Ik hoorde gestommel achter de deur van de buren. In t trappenhuis kwamen benen naar beneden gestommeld. Terwijl ik mijn deur afsloot, ging de ander open. Suze & Nico kwamen tevoorschijn.
Zo, zei Suze, moet je aan t werk?
Nee, antwoordde ik met sip gezicht, maar ik ga wel naar mn werk.
Je hoeft niet te werken, maar je gaat wel naar je werk?
Ik heb mn boek laten liggen, verklaarde ik.
Oh, Potter, concludeerde Suze, terwijl ze zich voorover naar haar fiets boog.
Nico ontkoppelde ondertussen zijn fiets van de verkeersbordpaal. Ze keken me aan. Geïnteresseerd. ½ Lachend. Blikken die je steeds weer tegenkomt als mensen merken dat je aan dl 5 begonnen bent.
Weet je al wie er dood is? vroeg Suze.
Nee, ik ben net over de helft.
Ik stapte op. Wendde mn hoofd nog ns. Om gedag te zeggen. Op t moment dat ik terug naar voren wilde kijken, passeerde mn blik die van de overbuurvrouw.

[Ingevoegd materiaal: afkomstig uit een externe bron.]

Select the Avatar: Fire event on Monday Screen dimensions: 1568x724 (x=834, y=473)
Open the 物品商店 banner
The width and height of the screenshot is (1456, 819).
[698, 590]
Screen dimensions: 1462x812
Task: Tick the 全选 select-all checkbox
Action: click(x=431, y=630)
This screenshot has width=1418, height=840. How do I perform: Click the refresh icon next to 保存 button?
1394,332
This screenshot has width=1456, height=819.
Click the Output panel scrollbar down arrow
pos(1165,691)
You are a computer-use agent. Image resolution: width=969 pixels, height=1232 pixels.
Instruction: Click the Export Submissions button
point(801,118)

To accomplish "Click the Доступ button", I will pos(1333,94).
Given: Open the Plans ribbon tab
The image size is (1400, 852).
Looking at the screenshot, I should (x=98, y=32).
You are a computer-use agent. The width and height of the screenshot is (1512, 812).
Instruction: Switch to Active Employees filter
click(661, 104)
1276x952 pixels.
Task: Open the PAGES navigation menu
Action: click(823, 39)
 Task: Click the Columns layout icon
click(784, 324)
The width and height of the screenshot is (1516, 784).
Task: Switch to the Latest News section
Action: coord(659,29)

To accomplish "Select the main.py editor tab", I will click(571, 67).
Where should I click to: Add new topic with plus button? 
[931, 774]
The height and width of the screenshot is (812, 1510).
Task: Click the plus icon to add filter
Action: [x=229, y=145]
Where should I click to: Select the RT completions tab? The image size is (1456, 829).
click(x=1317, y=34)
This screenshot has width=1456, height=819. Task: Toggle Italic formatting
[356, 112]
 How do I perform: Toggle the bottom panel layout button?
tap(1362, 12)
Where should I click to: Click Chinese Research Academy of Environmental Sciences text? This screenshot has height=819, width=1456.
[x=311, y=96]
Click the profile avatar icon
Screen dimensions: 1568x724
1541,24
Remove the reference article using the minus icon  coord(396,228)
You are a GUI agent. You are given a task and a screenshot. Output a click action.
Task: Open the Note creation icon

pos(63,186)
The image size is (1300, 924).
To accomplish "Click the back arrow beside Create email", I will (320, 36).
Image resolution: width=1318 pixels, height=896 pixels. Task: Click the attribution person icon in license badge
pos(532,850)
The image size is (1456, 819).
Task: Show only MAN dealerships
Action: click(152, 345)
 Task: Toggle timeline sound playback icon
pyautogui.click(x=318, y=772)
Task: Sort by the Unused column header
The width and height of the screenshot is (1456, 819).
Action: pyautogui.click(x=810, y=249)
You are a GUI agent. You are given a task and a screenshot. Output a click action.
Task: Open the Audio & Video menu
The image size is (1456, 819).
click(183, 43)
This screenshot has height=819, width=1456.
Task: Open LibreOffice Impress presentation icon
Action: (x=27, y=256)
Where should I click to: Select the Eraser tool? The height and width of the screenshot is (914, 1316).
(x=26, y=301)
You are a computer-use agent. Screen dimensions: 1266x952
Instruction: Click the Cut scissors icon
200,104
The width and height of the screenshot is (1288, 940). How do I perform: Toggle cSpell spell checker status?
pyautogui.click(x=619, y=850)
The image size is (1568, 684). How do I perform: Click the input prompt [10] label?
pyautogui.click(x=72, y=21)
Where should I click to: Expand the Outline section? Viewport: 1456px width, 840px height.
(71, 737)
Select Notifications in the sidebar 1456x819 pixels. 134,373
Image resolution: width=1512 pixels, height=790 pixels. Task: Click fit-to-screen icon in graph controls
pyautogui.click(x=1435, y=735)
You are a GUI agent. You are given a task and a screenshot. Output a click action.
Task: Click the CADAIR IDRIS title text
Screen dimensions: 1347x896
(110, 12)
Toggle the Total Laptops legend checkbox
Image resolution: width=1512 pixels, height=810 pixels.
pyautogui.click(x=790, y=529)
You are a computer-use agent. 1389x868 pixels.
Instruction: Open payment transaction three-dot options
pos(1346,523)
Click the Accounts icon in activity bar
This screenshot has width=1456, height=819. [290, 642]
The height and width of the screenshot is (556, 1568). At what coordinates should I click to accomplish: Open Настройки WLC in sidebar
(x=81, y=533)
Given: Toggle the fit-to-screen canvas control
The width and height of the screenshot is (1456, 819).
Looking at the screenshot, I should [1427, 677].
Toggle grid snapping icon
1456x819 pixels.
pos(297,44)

Met haar dikke lichaam bukte ze moeilijk voorover om iets voor haar deur weg te halen.
Ik weet t wel, kakelde zij onderwijl lachend.
Ze straalde er bij.
Stomme trol, dacht ik.
Mond dicht, riep ik naar haar & spurtte ervandoor.
Men eist dodelijke stilte in Zijperspace.